[Stored items from a collection]
────────────────────
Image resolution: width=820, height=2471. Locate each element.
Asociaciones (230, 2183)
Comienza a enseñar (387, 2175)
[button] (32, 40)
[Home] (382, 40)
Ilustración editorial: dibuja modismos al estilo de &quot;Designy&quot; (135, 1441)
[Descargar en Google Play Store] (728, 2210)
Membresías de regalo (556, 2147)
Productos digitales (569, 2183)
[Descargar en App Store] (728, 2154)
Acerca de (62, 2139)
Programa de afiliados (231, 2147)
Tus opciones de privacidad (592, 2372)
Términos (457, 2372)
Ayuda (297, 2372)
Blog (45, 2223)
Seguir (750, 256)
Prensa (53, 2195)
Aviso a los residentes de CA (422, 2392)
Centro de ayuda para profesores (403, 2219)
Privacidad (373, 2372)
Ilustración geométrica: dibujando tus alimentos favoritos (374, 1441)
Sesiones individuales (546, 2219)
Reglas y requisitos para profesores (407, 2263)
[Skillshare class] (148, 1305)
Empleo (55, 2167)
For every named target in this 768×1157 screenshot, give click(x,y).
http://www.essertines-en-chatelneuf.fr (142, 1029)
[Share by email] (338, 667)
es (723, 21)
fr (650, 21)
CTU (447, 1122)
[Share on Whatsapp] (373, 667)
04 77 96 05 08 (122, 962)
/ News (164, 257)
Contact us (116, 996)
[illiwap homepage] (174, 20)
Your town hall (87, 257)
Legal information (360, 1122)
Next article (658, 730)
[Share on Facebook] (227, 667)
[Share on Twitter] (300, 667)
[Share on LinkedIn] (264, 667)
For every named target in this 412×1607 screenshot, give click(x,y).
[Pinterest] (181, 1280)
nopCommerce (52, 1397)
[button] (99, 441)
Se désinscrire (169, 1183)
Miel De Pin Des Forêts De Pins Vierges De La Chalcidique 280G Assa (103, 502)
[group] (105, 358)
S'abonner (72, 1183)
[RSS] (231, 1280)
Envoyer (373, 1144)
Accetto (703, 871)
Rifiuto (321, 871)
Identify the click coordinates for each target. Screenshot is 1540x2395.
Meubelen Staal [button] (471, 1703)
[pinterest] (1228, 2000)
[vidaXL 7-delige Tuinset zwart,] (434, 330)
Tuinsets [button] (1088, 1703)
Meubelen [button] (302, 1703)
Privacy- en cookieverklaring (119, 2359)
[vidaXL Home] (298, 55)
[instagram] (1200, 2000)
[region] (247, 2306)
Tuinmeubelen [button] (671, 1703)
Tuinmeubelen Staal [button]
────────────────────
__Description of the task__. Using the records above, give the count of lines with the word "Staal", and write nothing more.

__Exercise solution__. 2